## What is being asked
For this exercise, set down all the records exactly as given.

*** Provided material ***

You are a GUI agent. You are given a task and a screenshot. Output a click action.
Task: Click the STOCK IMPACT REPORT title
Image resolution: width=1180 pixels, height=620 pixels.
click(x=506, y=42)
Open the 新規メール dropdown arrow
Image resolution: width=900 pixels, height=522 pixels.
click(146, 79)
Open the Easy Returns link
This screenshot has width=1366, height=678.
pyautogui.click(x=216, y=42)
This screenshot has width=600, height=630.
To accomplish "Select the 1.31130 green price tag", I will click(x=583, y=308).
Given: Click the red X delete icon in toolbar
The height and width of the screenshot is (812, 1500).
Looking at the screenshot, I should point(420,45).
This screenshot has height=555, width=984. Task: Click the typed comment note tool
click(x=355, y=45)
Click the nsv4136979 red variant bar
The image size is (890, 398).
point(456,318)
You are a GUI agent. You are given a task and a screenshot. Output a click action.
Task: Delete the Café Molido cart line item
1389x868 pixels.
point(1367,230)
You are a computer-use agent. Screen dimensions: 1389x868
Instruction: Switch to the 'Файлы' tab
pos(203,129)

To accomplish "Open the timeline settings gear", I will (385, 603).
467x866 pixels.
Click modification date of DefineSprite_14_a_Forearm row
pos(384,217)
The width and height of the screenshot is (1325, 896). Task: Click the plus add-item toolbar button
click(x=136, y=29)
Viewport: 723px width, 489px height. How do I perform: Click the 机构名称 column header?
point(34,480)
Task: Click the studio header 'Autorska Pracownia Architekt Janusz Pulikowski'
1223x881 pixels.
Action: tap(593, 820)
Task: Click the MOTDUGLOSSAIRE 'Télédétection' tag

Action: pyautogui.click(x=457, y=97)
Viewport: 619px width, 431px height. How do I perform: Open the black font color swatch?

*** End of Provided material ***

## Response box
You are a GUI agent. You are given a task and a screenshot. Output a click action.
Task: Click the STOCK IMPACT REPORT title
Image resolution: width=1180 pixels, height=620 pixels.
click(x=506, y=42)
Open the 新規メール dropdown arrow
Image resolution: width=900 pixels, height=522 pixels.
click(146, 79)
Open the Easy Returns link
This screenshot has width=1366, height=678.
pyautogui.click(x=216, y=42)
This screenshot has width=600, height=630.
To accomplish "Select the 1.31130 green price tag", I will click(x=583, y=308).
Given: Click the red X delete icon in toolbar
The height and width of the screenshot is (812, 1500).
Looking at the screenshot, I should point(420,45).
This screenshot has height=555, width=984. Task: Click the typed comment note tool
click(x=355, y=45)
Click the nsv4136979 red variant bar
The image size is (890, 398).
point(456,318)
You are a GUI agent. You are given a task and a screenshot. Output a click action.
Task: Delete the Café Molido cart line item
1389x868 pixels.
point(1367,230)
You are a computer-use agent. Screen dimensions: 1389x868
Instruction: Switch to the 'Файлы' tab
pos(203,129)

To accomplish "Open the timeline settings gear", I will (385, 603).
467x866 pixels.
Click modification date of DefineSprite_14_a_Forearm row
pos(384,217)
The width and height of the screenshot is (1325, 896). Task: Click the plus add-item toolbar button
click(x=136, y=29)
Viewport: 723px width, 489px height. How do I perform: Click the 机构名称 column header?
point(34,480)
Task: Click the studio header 'Autorska Pracownia Architekt Janusz Pulikowski'
1223x881 pixels.
Action: tap(593, 820)
Task: Click the MOTDUGLOSSAIRE 'Télédétection' tag

Action: pyautogui.click(x=457, y=97)
Viewport: 619px width, 431px height. How do I perform: Open the black font color swatch?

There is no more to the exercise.